All lines holding the string "Expand" should be copied from the data below.

[Records for processing Boundary: Start]

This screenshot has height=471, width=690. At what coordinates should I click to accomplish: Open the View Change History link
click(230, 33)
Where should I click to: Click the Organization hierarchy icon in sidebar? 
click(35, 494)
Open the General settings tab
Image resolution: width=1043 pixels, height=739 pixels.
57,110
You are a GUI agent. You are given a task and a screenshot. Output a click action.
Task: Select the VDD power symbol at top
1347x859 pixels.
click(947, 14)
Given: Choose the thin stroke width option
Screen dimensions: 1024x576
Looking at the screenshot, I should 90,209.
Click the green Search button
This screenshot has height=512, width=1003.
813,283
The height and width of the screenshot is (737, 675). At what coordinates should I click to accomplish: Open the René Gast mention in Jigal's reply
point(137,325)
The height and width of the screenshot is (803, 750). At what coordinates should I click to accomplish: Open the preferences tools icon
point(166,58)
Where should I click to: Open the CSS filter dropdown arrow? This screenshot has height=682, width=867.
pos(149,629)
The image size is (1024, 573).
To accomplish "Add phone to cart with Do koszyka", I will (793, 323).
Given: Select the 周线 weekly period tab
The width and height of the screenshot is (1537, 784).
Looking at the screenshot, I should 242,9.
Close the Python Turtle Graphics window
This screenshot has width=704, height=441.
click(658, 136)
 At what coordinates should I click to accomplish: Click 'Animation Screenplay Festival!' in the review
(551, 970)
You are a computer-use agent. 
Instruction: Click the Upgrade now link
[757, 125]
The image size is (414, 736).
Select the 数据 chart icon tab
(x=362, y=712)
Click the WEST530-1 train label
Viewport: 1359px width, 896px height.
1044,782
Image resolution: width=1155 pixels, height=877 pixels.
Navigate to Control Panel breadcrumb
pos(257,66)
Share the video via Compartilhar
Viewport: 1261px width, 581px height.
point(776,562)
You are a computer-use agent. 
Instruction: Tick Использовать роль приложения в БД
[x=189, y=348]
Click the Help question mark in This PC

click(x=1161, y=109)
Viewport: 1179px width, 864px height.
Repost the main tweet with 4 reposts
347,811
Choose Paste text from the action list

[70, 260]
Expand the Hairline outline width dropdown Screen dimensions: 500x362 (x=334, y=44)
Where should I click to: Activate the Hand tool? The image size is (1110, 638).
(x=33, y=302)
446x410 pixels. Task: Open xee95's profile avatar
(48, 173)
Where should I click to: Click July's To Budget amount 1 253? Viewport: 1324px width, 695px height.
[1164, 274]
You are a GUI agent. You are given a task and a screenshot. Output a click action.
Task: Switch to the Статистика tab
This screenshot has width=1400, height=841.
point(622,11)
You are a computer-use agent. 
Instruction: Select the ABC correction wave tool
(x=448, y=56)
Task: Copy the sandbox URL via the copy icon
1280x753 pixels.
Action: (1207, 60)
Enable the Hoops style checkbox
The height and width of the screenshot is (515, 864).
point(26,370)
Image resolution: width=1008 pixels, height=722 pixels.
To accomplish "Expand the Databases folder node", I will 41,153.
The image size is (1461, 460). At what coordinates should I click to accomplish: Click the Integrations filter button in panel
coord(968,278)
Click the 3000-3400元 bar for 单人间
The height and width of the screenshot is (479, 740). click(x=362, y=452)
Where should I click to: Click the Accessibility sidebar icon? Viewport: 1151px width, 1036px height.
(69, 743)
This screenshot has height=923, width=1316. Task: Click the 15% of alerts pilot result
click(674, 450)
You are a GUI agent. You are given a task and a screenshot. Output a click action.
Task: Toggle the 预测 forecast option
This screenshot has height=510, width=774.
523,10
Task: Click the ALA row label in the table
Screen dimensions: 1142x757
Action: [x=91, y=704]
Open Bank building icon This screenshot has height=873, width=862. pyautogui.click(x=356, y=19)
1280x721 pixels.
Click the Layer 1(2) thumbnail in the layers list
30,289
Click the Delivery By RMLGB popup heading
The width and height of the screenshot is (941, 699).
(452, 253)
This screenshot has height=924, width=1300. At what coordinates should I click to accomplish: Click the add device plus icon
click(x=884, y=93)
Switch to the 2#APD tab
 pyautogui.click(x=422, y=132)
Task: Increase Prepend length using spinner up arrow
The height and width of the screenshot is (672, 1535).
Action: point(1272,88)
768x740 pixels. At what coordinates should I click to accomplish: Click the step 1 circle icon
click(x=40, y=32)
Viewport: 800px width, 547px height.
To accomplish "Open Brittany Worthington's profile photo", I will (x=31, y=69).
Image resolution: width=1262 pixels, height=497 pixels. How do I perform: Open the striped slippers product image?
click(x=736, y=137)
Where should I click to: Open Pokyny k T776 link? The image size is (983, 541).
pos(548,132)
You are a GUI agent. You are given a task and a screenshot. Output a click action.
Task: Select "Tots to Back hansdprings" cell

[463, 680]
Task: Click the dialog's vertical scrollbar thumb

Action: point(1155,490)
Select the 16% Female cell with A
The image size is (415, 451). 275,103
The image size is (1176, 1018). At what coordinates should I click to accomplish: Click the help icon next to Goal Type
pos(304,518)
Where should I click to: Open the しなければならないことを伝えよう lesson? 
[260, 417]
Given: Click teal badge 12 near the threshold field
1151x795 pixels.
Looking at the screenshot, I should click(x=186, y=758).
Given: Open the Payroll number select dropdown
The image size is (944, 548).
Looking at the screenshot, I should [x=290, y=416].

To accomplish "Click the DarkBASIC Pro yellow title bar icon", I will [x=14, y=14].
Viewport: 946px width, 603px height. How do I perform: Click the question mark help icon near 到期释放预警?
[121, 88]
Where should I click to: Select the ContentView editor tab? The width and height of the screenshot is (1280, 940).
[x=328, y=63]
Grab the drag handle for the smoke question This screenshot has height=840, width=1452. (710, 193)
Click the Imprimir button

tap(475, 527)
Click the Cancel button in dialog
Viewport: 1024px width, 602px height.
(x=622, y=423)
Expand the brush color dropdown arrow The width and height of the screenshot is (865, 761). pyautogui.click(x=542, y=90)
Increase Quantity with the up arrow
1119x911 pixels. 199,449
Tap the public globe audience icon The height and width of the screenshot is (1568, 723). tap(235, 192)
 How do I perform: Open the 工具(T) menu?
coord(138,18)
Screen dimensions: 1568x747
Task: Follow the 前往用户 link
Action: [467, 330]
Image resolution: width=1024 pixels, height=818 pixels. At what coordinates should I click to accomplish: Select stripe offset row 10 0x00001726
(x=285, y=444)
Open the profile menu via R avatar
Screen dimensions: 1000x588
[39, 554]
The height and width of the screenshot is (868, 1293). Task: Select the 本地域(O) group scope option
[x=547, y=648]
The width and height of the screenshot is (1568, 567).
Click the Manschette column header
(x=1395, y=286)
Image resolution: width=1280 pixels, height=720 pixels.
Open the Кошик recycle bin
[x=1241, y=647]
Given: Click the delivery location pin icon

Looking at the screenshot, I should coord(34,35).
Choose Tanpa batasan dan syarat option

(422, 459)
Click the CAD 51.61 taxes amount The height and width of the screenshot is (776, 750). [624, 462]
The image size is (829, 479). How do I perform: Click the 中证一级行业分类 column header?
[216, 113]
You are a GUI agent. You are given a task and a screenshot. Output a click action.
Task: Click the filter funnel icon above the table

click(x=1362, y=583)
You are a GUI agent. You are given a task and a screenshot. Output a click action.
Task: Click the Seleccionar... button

[Records for processing Boundary: End]

Answer box:
Expand the Hairline outline width dropdown Screen dimensions: 500x362 (x=334, y=44)
To accomplish "Expand the Databases folder node", I will 41,153.
Expand the brush color dropdown arrow The width and height of the screenshot is (865, 761). pyautogui.click(x=542, y=90)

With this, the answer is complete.